I made the background myself. It is made out of PVC-pipes.
I got the plants from Dutch Rana.

Don't know for sure which frogs but definitely smaller types of frogs like Pumilio or Ranitomeya.


----------



## rabu92 (Mar 9, 2013)

It seems we have the same taste, I'm doubting between pumilio and ranitomeya for my tank. It does seem to be hard to find them in Belgium though. They're all imported, I can't seem to find anyone breeding them.

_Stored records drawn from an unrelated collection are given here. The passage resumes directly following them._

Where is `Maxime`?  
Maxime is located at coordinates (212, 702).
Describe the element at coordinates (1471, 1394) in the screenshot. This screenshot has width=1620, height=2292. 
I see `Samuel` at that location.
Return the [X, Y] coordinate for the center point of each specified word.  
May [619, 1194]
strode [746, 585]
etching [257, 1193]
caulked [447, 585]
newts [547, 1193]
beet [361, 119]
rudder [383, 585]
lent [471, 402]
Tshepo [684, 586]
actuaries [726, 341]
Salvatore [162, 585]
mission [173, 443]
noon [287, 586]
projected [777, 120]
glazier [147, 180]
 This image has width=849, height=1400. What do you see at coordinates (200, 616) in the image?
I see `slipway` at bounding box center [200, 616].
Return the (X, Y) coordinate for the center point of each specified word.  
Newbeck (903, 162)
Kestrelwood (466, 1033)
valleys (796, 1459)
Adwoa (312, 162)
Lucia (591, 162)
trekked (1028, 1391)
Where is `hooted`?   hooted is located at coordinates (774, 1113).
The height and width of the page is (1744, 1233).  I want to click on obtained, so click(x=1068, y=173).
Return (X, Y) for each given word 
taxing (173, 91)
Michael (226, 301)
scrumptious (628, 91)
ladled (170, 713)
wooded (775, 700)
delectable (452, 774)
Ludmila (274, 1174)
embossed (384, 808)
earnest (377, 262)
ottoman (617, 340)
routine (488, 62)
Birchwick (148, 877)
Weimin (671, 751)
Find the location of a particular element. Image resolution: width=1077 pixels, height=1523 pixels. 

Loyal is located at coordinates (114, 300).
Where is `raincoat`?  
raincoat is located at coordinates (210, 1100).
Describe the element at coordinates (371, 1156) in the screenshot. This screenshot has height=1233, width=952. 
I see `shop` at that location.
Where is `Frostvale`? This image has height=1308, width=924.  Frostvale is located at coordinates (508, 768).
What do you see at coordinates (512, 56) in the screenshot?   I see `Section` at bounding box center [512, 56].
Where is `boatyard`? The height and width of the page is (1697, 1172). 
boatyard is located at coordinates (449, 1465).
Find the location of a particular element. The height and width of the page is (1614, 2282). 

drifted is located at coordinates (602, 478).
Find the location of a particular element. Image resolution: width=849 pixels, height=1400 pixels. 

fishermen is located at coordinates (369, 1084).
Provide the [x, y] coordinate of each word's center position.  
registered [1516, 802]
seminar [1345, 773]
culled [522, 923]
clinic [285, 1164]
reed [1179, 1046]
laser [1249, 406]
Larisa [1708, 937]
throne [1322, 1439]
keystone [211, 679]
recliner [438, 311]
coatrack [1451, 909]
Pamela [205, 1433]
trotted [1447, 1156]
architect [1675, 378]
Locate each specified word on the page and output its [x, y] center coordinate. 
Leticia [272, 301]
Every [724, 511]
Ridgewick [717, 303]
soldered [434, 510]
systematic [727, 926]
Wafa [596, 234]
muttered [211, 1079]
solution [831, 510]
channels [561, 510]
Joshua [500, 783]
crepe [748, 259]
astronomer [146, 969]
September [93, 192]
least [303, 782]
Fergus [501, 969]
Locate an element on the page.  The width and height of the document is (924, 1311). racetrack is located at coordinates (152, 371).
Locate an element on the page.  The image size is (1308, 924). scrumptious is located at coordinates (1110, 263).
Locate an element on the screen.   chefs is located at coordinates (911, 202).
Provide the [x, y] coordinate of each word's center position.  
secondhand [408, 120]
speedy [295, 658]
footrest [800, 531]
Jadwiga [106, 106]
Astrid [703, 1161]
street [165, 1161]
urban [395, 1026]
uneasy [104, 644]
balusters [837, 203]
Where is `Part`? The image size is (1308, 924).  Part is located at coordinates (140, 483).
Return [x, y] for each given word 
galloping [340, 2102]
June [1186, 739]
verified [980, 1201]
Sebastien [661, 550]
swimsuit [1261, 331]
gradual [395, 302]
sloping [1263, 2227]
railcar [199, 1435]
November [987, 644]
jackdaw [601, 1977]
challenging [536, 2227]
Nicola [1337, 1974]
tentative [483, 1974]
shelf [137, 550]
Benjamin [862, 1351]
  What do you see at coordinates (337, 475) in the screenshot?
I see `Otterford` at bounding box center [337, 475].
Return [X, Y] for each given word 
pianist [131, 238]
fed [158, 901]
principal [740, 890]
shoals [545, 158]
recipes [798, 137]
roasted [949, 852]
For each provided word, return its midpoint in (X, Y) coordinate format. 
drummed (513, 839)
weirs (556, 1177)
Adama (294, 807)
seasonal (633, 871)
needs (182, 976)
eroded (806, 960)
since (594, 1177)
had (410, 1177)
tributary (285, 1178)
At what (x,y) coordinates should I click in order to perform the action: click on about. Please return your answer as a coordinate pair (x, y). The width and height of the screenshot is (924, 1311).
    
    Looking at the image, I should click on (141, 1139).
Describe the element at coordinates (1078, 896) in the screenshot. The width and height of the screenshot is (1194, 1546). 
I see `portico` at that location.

Are you going to add more plants and leaf litter? Looking forward to seeing these tanks evolve.


----------



## bernddd (Jan 19, 2013)

If I had to choose between Pumilio and Ranitomeya, I'd probably choose Pumilio. 
They seem to be more active to me. 

Adding leaf litter and more plants in the bottom tank is definitely on my list, but in the top tank there are enough plants I think. If I use too many plants, the background wil be less visible and I want it to be the eyecatcher. 
Would you use leaf litter in the top tank?


----------



## rabu92 (Mar 9, 2013)

Well frogs and microfauna do appreciate leaf litter. Plus with the background you have it will definitely look good. Like a forest floor.


----------



## bernddd (Jan 19, 2013)

You're probably right. Leaf litter will add something authentic to the tanks, so I will use it in both. 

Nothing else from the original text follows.